If you try to guess at the answers, you’ll only get obvious, superficial results. To get to your deeper, true purpose, conduct some one-on-one interviews with sample members of each group that forms your market. They’ll give you the insights you need. For instance, while doing their own research, McDonalds learned their purpose, to a large extent, was to deliver uniformity from one location to another; to provide familiarity and comfort in a complex, bewildering world. Now they spare no effort to deliver exactly that, much to the satisfaction of many American travelers. That’s the level of understanding you want to get to. When you have the real picture of why people eat at your place, write a formal purpose statement from your market’s point of view, and in your customer’s voice.


Plank #3 – Brand Promise

What differentiates you from your competitors? There’s a wonderful film called Big Night. It’s the story of two competing Italian restaurants, just a block from one another. One is a struggling, fine-dining establishment. The other is a popular eatery, happy to trade on ethnic clichés and good cheer, but not too fussy about the food they serve. Both restaurants were playing to their strengths. What’s your strength? What’s the one thing you offer that nobody else can? Another way of looking at it: What customer can you serve better than anyone else? Again, you can uncover this when you do your one-on-one interviews.
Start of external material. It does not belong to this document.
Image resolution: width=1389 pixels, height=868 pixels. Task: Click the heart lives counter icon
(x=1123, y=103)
Plank #4 – Mission Statement

It should be stressed that the mission statement is an important plank in your brand platform and a great deal of care should go into drafting it. That said, it’s one plank that’s relatively easy to define. Simply put, your mission statement declares how you intend to fulfill your purpose, as defined in your purpose statement. Don’t worry about the tactics you’ll use to fulfill your purpose. They are likely to change over time. Keep your mission statement all about the long-term strategy or strategies you intend to pursue. The mission statement should put a lot of emphasis on how you intend to leverage your brand promise, or competitive advantage.
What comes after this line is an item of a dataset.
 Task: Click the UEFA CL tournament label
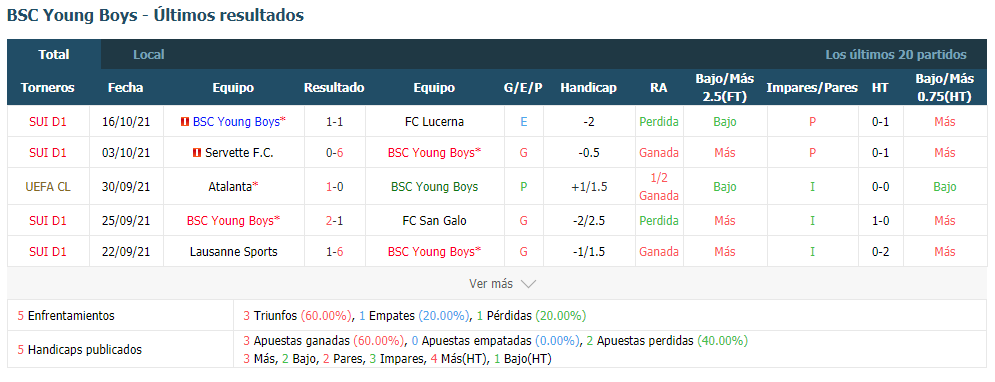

Plank #5 – Positioning Statement

Make sure you finalize the first four planks before tackling this one. The positioning statement defines how you want your brand to be perceived by the market. More to the point, the positioning statement defines how you want your market to experience your restaurant – and how you want them to feel about it. When people are asked to describe what they like or dislike about a brand, they often begin their sentences with, “I feel …”. Think about how you feel about the brands that matter to you. McDonalds? IHOP? That fantastic bistro around the corner? You get the idea. Base your positioning statement on your first four planks and on the insights you gleaned from your one-on-one interviews.


Plank #6 – Brand Strategy

In essence, the brand strategy is an outline that puts the first five planks into a cohesive, actionable plan. It takes your internal values, commercial offerings, and optimum customer experiences and puts them into the context of your competitive environment. It explains your unique position within the market and describes why that positioning is likely to drive business. A well-crafted brand strategy should be able to guide your restaurant for 15-20 years of success.
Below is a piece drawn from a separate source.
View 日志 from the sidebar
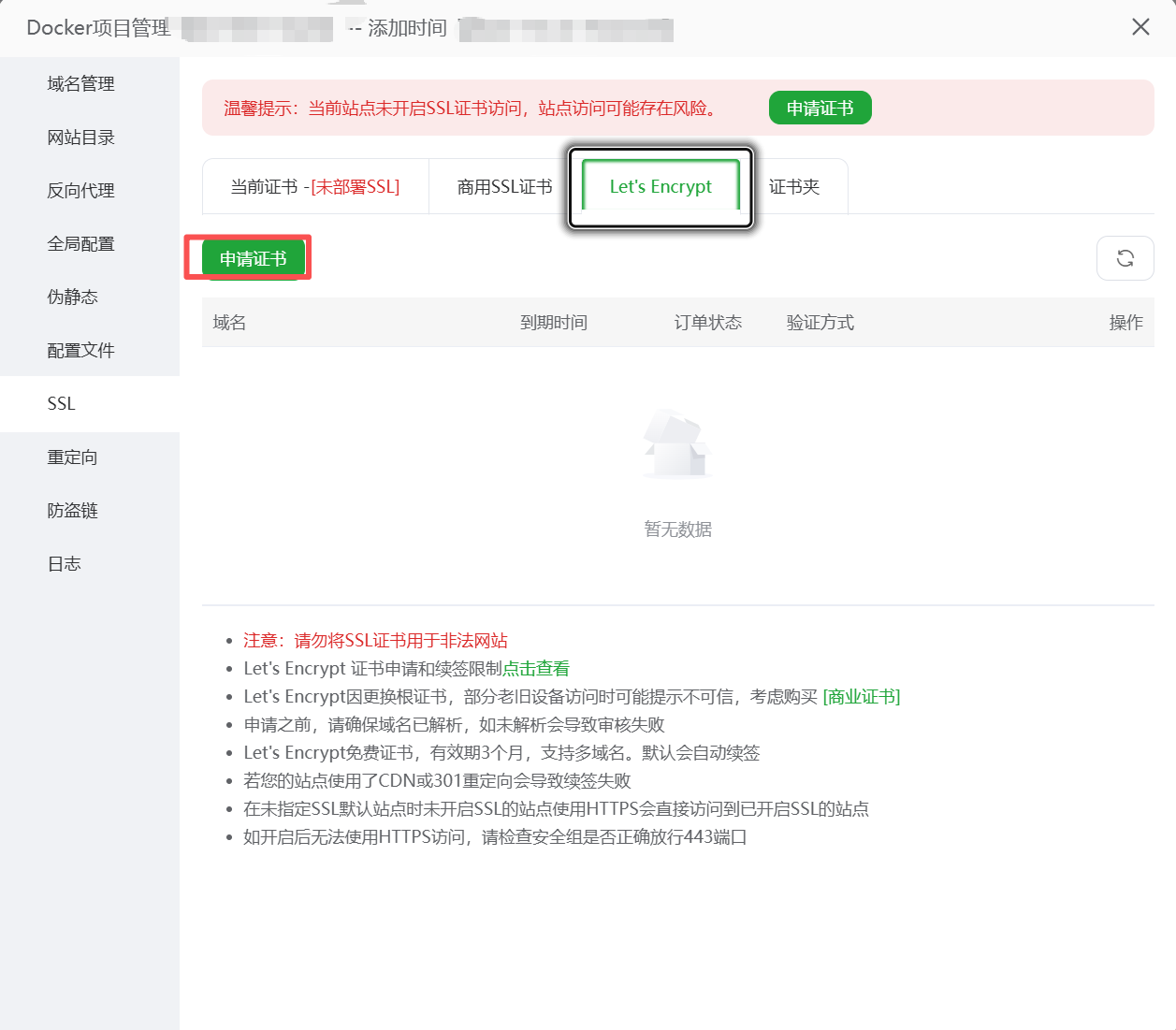 (65, 564)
Marketing fails when it makes an offer to the market but forgets to communicate exactly who is making the offer and why. In today’s world, transparency matters more than ever. Diners want to know who they’re patronizing. They want to know who you are, why you’re in the restaurant business, and why they should care about your restaurant. The brand platform provides all that in a snapshot. It will be reflected in your decor, in your advertising, and in every touchpoint you have with your patrons. It will drive awareness, demand and revenue. And you’ll be rewarded with every marketer’s ultimate prize: Brand loyalty.